- What you should do -
Scanning the listing below, tally every line where the string "checkbox" shows up, then state the count alone.
☆ ☆ ☆ ☆ ☆
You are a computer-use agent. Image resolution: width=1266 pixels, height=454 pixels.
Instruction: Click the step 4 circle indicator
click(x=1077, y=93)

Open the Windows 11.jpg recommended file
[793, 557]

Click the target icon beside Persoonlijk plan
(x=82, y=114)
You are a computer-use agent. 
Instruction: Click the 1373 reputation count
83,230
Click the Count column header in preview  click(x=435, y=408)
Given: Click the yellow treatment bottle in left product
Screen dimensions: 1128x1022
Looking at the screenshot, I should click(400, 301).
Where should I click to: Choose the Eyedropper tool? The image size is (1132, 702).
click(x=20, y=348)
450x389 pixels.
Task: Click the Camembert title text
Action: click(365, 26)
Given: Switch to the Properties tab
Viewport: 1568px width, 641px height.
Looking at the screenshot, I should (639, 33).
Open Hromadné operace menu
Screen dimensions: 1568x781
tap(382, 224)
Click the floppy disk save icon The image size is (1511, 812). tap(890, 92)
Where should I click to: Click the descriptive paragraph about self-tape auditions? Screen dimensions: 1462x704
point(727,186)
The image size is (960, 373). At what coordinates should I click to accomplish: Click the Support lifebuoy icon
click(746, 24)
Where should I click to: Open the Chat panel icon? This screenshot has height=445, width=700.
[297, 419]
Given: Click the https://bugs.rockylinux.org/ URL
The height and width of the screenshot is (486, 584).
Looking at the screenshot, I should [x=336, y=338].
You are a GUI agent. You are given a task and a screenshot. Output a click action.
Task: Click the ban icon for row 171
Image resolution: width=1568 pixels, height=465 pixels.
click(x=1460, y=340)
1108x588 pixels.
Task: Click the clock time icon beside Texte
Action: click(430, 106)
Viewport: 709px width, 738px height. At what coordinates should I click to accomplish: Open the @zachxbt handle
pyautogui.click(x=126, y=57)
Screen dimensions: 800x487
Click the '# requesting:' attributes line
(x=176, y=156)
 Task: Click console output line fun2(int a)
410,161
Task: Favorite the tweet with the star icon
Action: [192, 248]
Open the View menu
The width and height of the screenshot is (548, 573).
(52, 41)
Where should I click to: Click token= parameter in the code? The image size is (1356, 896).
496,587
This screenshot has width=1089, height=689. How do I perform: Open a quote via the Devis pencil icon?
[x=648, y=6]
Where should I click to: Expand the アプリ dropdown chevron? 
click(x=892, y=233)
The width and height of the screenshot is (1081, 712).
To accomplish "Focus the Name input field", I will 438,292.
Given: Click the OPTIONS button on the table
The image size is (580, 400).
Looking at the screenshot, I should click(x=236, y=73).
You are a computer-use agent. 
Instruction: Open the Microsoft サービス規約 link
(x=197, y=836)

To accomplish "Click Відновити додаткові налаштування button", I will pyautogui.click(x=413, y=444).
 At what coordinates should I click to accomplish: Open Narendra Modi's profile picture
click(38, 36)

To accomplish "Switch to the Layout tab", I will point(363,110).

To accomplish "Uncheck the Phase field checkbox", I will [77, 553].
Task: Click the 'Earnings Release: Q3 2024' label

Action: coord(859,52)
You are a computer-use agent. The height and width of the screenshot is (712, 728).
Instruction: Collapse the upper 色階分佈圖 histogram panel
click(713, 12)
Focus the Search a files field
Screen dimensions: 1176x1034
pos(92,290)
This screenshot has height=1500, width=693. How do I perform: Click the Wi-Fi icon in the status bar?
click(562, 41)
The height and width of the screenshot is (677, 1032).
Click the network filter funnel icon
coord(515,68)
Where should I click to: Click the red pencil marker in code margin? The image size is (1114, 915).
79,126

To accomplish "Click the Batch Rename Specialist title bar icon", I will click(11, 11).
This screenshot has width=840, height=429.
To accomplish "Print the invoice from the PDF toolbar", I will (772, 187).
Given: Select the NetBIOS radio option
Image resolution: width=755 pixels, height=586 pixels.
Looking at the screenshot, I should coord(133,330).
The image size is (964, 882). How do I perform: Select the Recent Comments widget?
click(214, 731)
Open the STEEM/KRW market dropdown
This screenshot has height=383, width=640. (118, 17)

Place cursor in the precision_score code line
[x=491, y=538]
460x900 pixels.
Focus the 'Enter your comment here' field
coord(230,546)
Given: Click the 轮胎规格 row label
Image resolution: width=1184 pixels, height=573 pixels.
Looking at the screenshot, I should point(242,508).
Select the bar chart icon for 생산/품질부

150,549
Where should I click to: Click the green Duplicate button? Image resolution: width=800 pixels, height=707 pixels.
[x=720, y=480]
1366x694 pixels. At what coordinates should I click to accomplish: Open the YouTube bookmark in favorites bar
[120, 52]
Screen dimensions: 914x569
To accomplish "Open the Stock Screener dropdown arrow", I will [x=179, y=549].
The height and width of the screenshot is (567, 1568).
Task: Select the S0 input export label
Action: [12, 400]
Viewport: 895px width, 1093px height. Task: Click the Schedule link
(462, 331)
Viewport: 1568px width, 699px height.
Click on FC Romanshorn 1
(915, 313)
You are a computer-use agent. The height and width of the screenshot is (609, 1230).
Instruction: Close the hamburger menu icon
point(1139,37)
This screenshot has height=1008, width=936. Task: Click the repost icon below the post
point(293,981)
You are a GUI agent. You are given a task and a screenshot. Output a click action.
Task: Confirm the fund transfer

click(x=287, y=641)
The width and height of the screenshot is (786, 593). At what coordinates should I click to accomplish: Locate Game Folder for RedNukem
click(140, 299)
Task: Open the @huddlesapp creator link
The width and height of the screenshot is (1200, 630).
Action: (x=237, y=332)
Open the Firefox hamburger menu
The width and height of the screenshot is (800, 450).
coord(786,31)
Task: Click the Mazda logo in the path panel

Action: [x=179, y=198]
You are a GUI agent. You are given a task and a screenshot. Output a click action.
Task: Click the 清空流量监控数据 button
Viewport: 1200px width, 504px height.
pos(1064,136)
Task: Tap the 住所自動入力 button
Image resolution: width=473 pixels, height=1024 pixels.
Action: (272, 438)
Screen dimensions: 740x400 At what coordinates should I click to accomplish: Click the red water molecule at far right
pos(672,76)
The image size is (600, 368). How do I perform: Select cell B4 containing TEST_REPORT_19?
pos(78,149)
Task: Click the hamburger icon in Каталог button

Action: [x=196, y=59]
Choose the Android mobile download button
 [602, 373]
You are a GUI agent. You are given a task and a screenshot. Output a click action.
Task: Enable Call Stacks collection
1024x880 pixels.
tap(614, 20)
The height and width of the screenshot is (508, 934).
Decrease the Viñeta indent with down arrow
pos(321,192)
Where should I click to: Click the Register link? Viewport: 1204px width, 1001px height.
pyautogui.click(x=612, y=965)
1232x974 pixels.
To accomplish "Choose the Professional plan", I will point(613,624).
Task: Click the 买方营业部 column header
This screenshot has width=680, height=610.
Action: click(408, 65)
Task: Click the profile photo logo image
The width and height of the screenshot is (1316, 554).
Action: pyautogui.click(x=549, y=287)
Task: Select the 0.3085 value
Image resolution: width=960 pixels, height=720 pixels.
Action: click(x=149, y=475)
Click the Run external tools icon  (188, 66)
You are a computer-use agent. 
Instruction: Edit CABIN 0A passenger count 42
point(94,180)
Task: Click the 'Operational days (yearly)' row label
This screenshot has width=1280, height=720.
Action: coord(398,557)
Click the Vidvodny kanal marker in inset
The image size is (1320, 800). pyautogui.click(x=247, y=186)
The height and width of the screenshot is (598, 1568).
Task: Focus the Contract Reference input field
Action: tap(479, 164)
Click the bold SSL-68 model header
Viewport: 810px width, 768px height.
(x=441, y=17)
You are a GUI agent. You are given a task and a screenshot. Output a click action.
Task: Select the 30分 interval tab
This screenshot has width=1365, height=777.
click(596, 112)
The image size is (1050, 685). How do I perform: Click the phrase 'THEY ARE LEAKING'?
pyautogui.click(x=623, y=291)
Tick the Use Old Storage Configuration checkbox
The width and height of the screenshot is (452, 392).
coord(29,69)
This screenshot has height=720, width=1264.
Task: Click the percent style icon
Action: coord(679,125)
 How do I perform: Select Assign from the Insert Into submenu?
☆ ☆ ☆ ☆ ☆
- Answer box -
2